To characterize glandular immune composition and structural involvement across clinically defined SjD subgroups-B-cell active disease with low symptom burden (BALS), high systemic activity (HSA), and low systemic activity and high symptom burden(LSAHS) by integrating quantitative immunohistochemistry (IHC) with salivary gland ultrasonography (SGUS) and shear wave elastography (SWE).

A total of 120 patients with suspected primary SjD were classified into BALS, HSA, and LSAHS subgroups. Labial salivary gland biopsies(LSGB) underwent quantitative IHC analysis for CD3⁺ T cells, CD20⁺ B cells, and CD45⁺ leukocytes. SGUS was scored using the OMERACT semi-quantitative system, and SWE-derived shear wave velocity (SWV) was measured in the parotid, submandibular, and lacrimal glands. Group comparisons and Spearman correlation analyses were performed.

BALS patients exhibited more severe salivary gland involvement than the other clinical subgroups. A higher proportion of BALS patients showed focus score (FS) ≥3 on LSGB and parotid SGUS scores ≥2. Quantitative immunohistochemistry revealed significantly greater CD20⁺ B-cell infiltration in BALS patients compared with LSAHS patients. SWE demonstrated significantly increased parotid gland stiffness in the BALS subgroup. In the overall cohort, parotid stiffness correlated positively with CD3⁺ T-cell, CD20⁺ B-cell, and CD45⁺ leukocyte infiltration areas. Subgroup analyses further showed that parotid stiffness was associated with CD20⁺ B-cell infiltration in BALS, whereas correlations with CD3⁺ T cells and CD45⁺ leukocytes were observed only in the LSAHS subgroup.

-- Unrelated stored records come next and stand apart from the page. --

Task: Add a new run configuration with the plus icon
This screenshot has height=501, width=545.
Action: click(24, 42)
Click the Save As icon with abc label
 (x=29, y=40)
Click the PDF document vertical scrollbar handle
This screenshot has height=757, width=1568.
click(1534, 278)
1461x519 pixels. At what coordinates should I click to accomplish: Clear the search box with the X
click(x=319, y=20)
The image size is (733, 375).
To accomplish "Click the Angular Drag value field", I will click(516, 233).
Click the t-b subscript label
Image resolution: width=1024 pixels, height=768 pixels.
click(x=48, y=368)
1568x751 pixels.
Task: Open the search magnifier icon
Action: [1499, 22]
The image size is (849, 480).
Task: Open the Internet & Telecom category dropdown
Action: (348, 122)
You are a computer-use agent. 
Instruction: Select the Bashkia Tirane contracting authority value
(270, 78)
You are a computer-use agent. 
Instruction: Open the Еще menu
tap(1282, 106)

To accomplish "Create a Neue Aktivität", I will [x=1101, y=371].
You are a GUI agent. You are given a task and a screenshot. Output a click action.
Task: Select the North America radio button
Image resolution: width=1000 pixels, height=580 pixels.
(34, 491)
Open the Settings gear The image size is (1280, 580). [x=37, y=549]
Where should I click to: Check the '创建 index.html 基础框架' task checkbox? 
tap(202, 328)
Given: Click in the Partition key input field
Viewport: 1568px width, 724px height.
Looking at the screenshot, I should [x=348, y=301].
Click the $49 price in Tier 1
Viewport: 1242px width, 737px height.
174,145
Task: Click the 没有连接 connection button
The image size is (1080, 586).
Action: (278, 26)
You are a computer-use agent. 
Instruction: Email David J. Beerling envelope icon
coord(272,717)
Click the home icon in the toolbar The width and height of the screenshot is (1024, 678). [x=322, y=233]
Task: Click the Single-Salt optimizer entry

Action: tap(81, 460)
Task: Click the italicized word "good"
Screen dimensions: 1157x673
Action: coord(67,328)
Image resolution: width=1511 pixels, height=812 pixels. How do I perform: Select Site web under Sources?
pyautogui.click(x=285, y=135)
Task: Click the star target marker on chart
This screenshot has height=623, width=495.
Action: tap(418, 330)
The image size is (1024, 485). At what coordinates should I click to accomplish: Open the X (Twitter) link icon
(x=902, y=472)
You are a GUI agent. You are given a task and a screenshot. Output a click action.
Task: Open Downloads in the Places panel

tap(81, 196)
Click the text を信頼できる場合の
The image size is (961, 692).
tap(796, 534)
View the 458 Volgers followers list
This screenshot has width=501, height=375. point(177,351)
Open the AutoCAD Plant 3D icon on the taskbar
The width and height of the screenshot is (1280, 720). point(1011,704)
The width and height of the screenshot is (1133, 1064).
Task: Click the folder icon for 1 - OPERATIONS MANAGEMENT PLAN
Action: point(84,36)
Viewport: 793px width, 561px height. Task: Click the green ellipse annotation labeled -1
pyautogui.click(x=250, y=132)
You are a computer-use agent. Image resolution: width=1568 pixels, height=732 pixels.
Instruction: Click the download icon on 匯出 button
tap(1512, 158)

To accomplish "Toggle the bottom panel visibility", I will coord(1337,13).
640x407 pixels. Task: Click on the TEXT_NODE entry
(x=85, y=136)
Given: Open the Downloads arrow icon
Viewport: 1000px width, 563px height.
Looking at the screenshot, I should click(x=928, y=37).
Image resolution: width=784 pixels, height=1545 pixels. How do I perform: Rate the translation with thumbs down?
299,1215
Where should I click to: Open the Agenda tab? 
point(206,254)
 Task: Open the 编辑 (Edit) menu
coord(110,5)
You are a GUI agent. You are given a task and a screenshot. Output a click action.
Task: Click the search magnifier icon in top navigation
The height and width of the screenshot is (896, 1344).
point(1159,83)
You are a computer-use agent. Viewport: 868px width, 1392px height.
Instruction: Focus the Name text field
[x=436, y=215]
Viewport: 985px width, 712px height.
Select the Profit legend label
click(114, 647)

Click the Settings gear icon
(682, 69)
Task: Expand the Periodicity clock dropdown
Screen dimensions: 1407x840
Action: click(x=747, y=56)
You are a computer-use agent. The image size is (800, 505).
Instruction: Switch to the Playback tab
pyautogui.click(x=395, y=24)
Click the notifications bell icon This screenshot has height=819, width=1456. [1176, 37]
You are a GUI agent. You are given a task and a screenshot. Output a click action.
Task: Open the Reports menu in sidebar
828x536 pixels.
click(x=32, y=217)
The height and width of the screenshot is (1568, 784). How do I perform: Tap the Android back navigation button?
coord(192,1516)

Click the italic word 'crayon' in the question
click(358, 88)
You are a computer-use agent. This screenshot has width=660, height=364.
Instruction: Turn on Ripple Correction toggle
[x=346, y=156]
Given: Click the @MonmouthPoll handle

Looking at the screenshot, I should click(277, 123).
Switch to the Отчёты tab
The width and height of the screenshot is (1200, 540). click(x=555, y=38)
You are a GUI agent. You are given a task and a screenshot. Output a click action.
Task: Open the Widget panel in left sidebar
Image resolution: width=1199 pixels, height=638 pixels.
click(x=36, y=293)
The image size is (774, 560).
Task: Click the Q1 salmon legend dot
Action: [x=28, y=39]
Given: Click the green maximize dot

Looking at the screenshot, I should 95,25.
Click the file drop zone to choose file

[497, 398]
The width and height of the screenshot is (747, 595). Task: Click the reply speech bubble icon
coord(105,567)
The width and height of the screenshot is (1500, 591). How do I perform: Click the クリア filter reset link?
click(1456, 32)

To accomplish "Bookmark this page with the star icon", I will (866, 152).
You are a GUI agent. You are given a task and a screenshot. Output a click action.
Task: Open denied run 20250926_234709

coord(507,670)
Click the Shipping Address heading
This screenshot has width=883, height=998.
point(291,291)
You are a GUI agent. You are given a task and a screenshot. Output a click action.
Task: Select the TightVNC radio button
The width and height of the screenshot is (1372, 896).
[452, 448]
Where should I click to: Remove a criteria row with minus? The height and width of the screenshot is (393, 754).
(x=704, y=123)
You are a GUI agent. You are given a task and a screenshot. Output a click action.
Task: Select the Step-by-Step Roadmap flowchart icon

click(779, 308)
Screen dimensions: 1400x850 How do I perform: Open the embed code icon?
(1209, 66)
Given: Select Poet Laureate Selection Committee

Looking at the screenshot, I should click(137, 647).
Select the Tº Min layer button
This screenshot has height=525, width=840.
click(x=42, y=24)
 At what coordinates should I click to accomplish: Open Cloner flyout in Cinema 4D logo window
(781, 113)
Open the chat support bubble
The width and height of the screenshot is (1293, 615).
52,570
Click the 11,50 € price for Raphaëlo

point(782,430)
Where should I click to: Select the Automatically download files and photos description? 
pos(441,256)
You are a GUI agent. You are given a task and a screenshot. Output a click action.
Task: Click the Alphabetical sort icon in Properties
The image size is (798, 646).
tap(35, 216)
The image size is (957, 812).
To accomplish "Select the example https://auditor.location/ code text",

Clinically defined SjD subtypes exhibit distinct glandular immunopathological profiles: the BALS phenotype is associated with B-cell infiltration and increased parotid stiffness, whereas the LSAHS phenotype shows T-cell–dominant inflammation. Integration of quantitative IHC with parotid SWE offers a non-invasive assessment modality for refined SjD patient stratification and individualized treatment response monitoring.